[begin Data for the task]

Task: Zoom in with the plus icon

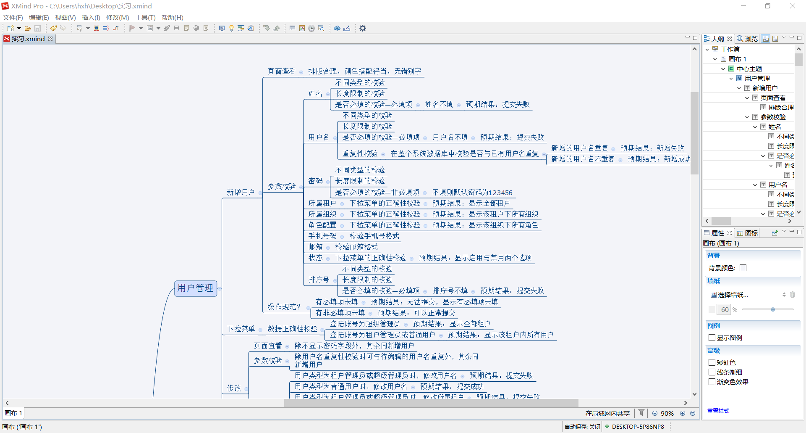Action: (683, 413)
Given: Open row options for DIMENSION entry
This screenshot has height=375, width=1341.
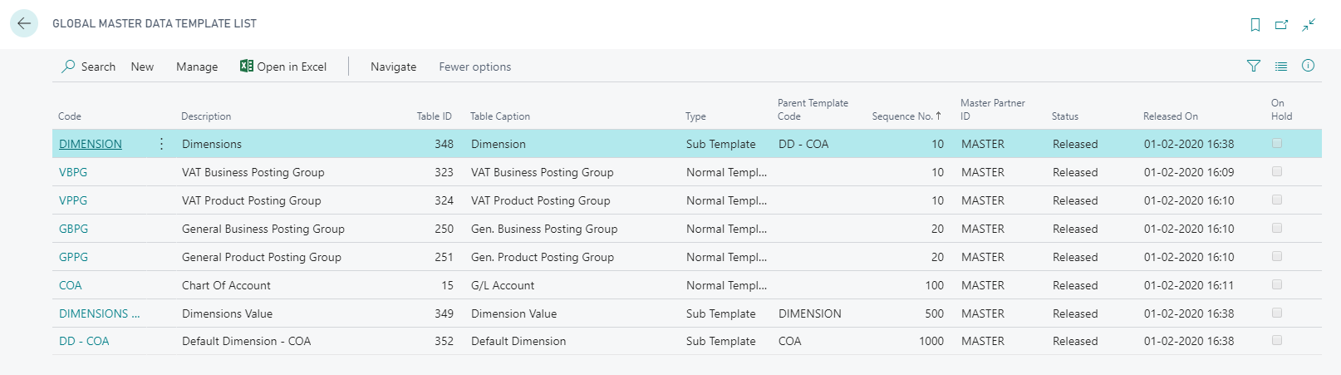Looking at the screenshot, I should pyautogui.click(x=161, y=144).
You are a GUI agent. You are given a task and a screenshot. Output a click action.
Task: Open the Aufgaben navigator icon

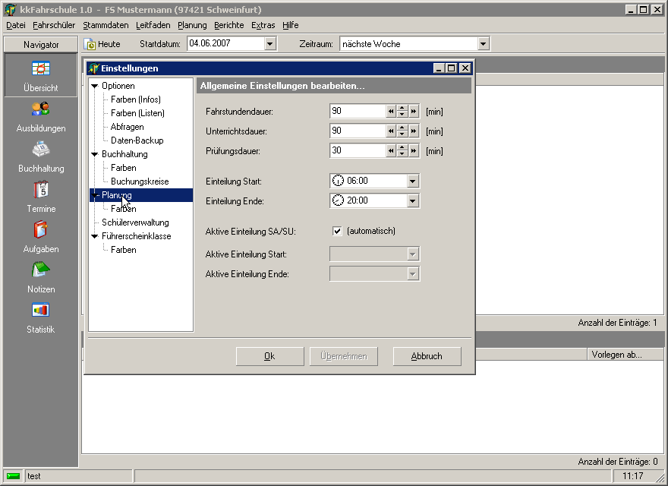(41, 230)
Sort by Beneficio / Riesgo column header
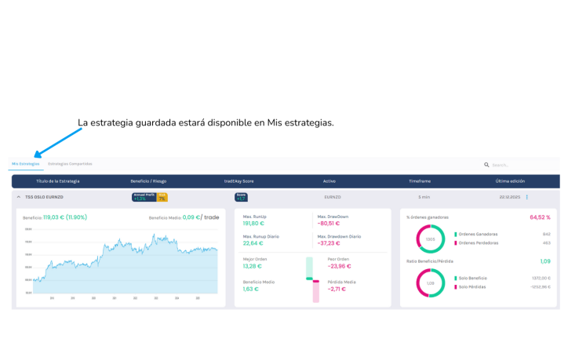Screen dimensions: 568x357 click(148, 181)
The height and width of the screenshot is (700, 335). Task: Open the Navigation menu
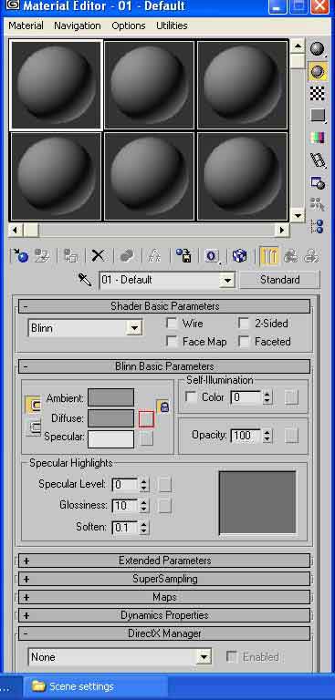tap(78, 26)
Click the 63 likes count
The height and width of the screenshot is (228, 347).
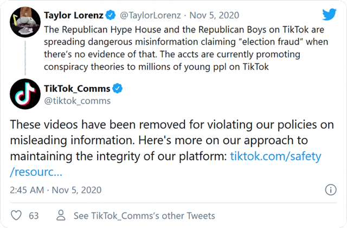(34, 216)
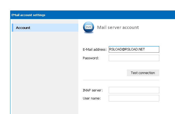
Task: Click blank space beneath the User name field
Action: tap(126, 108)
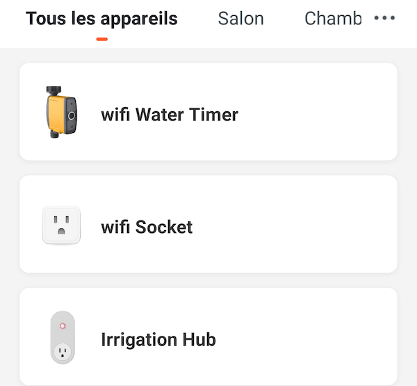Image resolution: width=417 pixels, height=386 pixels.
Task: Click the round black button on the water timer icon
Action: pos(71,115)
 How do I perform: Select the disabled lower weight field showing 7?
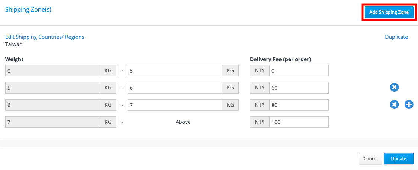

[end Data for the task]

Please rewrite all of the records above, changing "height and width" to "size" wherever it appears and keeping everything else the same. Leave the pictures out of your answer.

Task: Zoom in with the plus icon

Action: (683, 413)
Given: Open row options for DIMENSION entry
This screenshot has height=375, width=1341.
Looking at the screenshot, I should pyautogui.click(x=161, y=144).
You are a GUI agent. You are given a task and a screenshot. Output a click action.
Task: Open the Aufgaben navigator icon

(41, 230)
Sort by Beneficio / Riesgo column header
Screen dimensions: 568x357 click(148, 181)
The size of the screenshot is (700, 335). Task: Open the Navigation menu
tap(78, 26)
Click the 63 likes count
The size of the screenshot is (228, 347).
(34, 216)
Task: Click blank space beneath the User name field
Action: tap(126, 108)
Image resolution: width=417 pixels, height=386 pixels.
Task: Click the round black button on the water timer icon
Action: pos(71,115)
 How do I perform: Select the disabled lower weight field showing 7?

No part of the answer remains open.